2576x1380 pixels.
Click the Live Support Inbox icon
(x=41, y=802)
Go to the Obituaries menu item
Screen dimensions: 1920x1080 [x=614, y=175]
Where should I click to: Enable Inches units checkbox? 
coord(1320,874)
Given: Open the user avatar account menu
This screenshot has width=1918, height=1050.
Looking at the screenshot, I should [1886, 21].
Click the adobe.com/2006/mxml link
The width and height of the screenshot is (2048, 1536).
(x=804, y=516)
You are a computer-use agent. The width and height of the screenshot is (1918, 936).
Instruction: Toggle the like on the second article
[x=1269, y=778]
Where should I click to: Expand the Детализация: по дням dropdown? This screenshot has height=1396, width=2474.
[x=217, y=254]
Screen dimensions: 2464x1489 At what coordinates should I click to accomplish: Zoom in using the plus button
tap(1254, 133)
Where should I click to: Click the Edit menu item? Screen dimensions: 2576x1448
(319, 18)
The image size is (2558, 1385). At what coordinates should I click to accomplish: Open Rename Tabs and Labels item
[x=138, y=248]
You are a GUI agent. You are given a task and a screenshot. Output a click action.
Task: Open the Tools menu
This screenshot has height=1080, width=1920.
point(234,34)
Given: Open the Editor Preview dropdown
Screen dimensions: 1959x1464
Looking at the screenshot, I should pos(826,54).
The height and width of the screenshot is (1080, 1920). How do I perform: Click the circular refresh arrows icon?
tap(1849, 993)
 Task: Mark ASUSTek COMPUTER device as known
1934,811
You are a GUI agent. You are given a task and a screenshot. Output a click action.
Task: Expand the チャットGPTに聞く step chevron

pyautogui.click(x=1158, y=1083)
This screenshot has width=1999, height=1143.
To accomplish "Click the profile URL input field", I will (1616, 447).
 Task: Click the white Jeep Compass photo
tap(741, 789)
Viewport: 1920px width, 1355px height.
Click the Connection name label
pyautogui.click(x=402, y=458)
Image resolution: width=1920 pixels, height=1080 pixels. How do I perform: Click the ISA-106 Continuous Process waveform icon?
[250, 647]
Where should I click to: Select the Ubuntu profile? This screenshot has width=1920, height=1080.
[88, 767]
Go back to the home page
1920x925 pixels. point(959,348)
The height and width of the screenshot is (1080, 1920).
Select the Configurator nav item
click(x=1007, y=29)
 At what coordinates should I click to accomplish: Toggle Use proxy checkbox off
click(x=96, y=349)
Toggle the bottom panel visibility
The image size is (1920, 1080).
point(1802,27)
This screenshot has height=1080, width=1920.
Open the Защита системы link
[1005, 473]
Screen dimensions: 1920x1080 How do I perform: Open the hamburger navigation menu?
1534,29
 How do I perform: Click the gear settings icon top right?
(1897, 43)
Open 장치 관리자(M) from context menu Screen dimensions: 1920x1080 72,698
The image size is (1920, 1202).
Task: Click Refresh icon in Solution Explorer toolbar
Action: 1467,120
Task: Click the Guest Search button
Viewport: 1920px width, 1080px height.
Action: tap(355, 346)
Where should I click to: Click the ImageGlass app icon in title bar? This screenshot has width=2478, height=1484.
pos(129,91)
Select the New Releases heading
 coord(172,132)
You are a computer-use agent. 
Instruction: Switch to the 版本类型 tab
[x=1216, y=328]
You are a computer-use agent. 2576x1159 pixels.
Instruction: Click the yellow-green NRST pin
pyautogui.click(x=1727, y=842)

## Directions for this task:
Quote the records above from their first line through the line containing "Given: Open the user avatar account menu", both ends included.

## Solution to this task:
2576x1380 pixels.
Click the Live Support Inbox icon
(x=41, y=802)
Go to the Obituaries menu item
Screen dimensions: 1920x1080 [x=614, y=175]
Where should I click to: Enable Inches units checkbox? 
coord(1320,874)
Given: Open the user avatar account menu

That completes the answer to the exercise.